**Your instructions:** What is needed is the exact text of each line in the listing below from the one with "Instruction: Open the Products menu item" up to and including the one with "审核未通过 on the", and no pictures.

··· Records for the exercise

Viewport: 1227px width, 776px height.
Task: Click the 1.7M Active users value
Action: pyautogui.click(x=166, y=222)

······
··· Records for the exercise

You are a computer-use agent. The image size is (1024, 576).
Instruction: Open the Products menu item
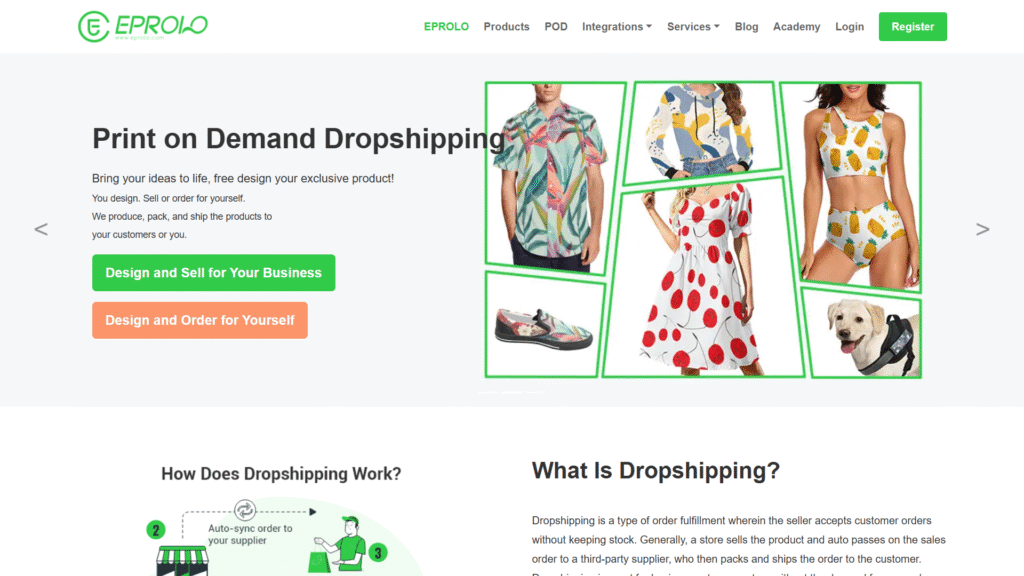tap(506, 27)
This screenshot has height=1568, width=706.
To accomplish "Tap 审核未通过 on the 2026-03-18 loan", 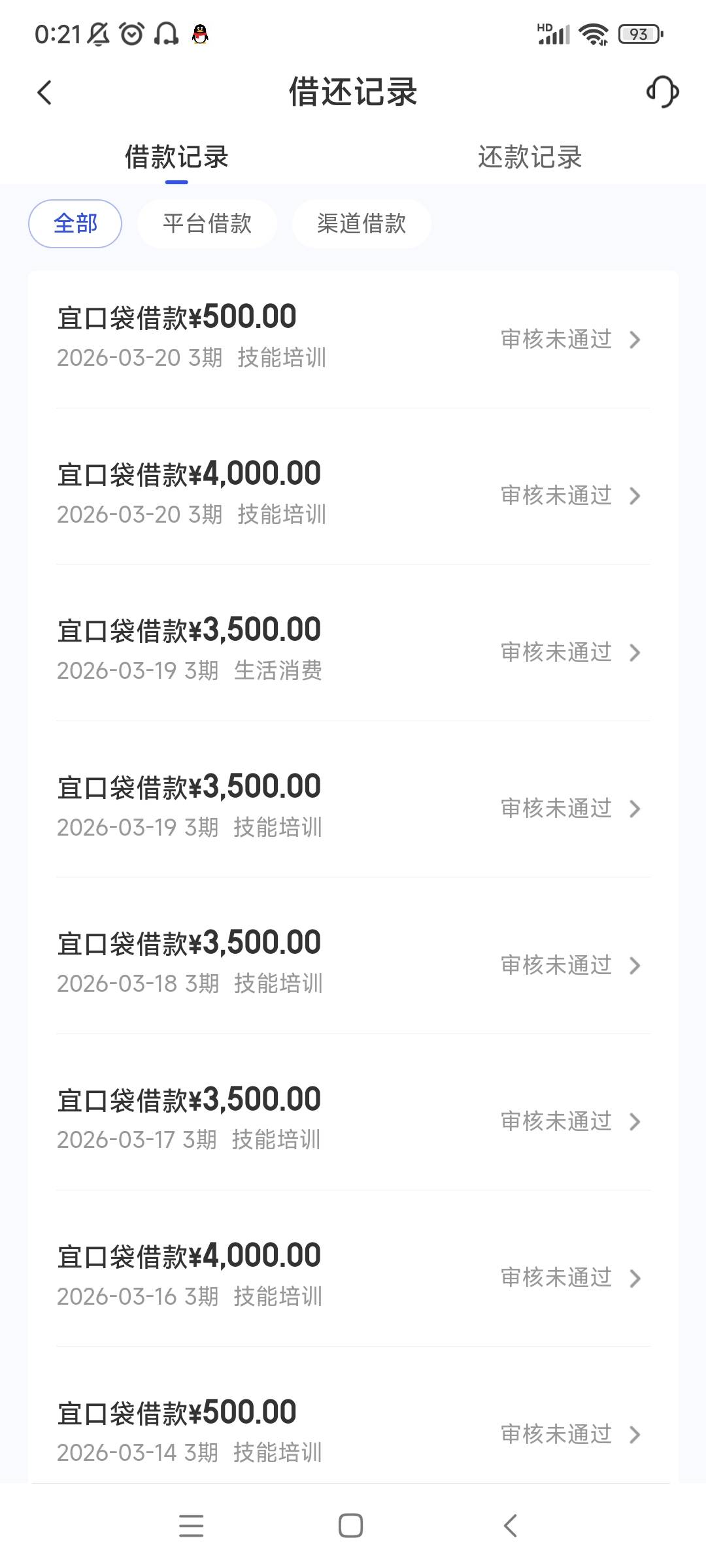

······

**Finished task:**
Instruction: Open the Products menu item
tap(506, 27)
This screenshot has height=1568, width=706.
To accomplish "Tap 审核未通过 on the 2026-03-18 loan", 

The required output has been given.